Saved entries:
=== Section Start ===

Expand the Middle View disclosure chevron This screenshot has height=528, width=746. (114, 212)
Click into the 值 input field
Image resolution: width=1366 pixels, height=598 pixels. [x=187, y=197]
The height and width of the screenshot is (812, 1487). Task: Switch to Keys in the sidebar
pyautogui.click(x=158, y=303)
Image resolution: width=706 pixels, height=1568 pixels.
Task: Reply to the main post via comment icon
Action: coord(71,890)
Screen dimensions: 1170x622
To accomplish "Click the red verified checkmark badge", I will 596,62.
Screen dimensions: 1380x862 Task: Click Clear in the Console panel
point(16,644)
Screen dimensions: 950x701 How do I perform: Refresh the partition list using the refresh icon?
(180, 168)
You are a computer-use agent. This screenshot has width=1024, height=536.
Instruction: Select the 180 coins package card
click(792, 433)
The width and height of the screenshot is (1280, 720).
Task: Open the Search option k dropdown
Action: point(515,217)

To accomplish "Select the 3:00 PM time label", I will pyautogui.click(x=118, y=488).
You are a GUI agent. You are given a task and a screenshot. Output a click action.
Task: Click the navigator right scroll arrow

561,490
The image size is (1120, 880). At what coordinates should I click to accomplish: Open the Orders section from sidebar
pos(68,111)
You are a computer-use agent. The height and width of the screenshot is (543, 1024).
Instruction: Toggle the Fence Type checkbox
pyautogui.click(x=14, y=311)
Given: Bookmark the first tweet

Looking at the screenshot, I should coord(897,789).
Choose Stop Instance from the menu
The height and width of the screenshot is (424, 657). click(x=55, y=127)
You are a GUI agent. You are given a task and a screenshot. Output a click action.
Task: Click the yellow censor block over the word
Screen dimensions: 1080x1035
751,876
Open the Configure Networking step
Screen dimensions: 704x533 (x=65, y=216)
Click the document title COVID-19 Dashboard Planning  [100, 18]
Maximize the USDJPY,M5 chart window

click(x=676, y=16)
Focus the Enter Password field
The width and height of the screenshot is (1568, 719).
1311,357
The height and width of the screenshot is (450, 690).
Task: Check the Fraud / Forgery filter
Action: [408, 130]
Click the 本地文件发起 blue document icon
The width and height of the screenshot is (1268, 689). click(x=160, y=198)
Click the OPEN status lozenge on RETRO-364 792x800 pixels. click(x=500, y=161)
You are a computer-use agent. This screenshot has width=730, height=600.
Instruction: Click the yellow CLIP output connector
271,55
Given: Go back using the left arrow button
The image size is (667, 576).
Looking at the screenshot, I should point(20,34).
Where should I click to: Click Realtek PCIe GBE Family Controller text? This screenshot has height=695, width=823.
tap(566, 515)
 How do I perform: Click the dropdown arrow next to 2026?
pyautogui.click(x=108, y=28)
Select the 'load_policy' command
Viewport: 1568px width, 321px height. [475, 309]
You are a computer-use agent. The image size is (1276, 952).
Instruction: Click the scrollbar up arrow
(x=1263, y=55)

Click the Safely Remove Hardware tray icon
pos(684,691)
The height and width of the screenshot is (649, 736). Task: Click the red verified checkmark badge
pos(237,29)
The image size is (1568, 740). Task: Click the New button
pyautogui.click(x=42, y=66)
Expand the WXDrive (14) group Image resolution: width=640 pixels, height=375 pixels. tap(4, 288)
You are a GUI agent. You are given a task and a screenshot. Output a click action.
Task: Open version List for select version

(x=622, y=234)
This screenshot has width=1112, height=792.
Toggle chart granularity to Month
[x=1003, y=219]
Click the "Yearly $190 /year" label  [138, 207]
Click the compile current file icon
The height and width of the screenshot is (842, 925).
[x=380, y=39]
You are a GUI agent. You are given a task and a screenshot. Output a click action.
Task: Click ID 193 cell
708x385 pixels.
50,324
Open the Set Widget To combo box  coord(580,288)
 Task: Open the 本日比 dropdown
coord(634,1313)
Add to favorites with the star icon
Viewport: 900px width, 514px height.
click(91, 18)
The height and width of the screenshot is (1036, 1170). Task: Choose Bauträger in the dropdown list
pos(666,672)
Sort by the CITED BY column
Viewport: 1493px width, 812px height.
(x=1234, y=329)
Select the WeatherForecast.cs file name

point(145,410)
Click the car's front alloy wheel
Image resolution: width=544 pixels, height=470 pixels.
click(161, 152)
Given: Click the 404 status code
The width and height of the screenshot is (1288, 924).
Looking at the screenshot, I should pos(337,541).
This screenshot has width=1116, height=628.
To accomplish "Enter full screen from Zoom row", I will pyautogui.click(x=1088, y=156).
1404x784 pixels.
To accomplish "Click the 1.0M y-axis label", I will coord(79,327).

=== Section End ===

* [WHAT YOU SHOULD DO]:
Starting at the line that contains "Toggle chart granularity to Month", write out every line through the last one in the data above, exactly as it stands.

* [SOLUTION TO THE PROBLEM]:
Toggle chart granularity to Month
[x=1003, y=219]
Click the "Yearly $190 /year" label  [138, 207]
Click the compile current file icon
The height and width of the screenshot is (842, 925).
[x=380, y=39]
You are a GUI agent. You are given a task and a screenshot. Output a click action.
Task: Click ID 193 cell
708x385 pixels.
50,324
Open the Set Widget To combo box  coord(580,288)
 Task: Open the 本日比 dropdown
coord(634,1313)
Add to favorites with the star icon
Viewport: 900px width, 514px height.
click(91, 18)
The height and width of the screenshot is (1036, 1170). Task: Choose Bauträger in the dropdown list
pos(666,672)
Sort by the CITED BY column
Viewport: 1493px width, 812px height.
(x=1234, y=329)
Select the WeatherForecast.cs file name

point(145,410)
Click the car's front alloy wheel
Image resolution: width=544 pixels, height=470 pixels.
click(161, 152)
Given: Click the 404 status code
The width and height of the screenshot is (1288, 924).
Looking at the screenshot, I should pos(337,541).
This screenshot has width=1116, height=628.
To accomplish "Enter full screen from Zoom row", I will pyautogui.click(x=1088, y=156).
1404x784 pixels.
To accomplish "Click the 1.0M y-axis label", I will coord(79,327).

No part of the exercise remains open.